Brasil segue fora do Mapa da Fome e insegurança alimentar cai no mundo
Relatório da ONU aponta queda na fome global pelo terceiro ano consecutivo em 2025, com Brasil atingindo o menor nível histórico de insegurança alimentar severa.
Pontos principais
- A taxa de fome mundial caiu para 7,8% em 2025, atingindo 645 milhões de pessoas.
- O Brasil manteve-se fora do Mapa da Fome pelo segundo ano consecutivo.
- A insegurança alimentar severa no Brasil atingiu o mínimo histórico de 0,6% da população.
- Cerca de 16,7 milhões de brasileiros saíram da condição de insegurança alimentar severa no triênio 2023-2025.
- O custo diário de uma dieta saudável no Brasil foi de US$ 4,89, abaixo da média da América do Sul.
- Conflitos no Oriente Médio e o fenômeno El Niño são apontados como riscos que ameaçam a continuidade da melhora global.
- Apesar da redução da fome crônica, 2,69 bilhões de pessoas ainda não têm acesso a uma alimentação saudável no mundo.
Relatório divulgado pelas agências da ONU em 2025 indica que a fome global apresentou redução pelo terceiro ano consecutivo, atingindo 7,8% da população mundial. O progresso foi sustentado por avanços significativos em países da América Latina e na Índia. No Brasil, os indicadores de segurança alimentar mostraram melhora expressiva, com o país permanecendo fora do Mapa da Fome e registrando o menor índice histórico de insegurança alimentar severa, que agora afeta apenas 0,6% dos brasileiros. Além disso, a proporção da população nacional que não consegue arcar com uma dieta saudável caiu para 21,1%.
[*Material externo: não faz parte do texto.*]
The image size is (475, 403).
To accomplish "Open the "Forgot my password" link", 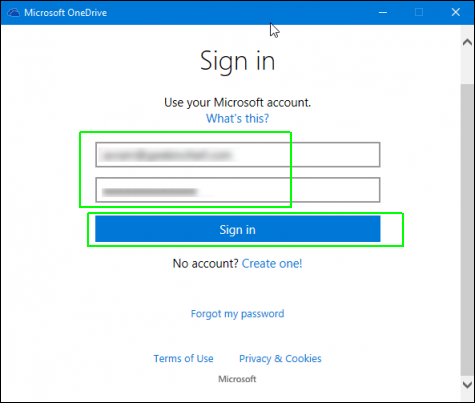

Apesar dos avanços, o cenário global permanece frágil. A ONU alerta que tensões geopolíticas, especialmente no Oriente Médio e no Estreito de Ormuz, somadas aos impactos do fenômeno climático El Niño, podem elevar os custos de produção e comprometer a estabilidade do fornecimento de alimentos. Enquanto a fome crônica diminui, o acesso a dietas nutritivas continua sendo um desafio para 2,69 bilhões de pessoas, com a desnutrição infantil e a anemia feminina figurando como preocupações persistentes ao lado do aumento da obesidade adulta.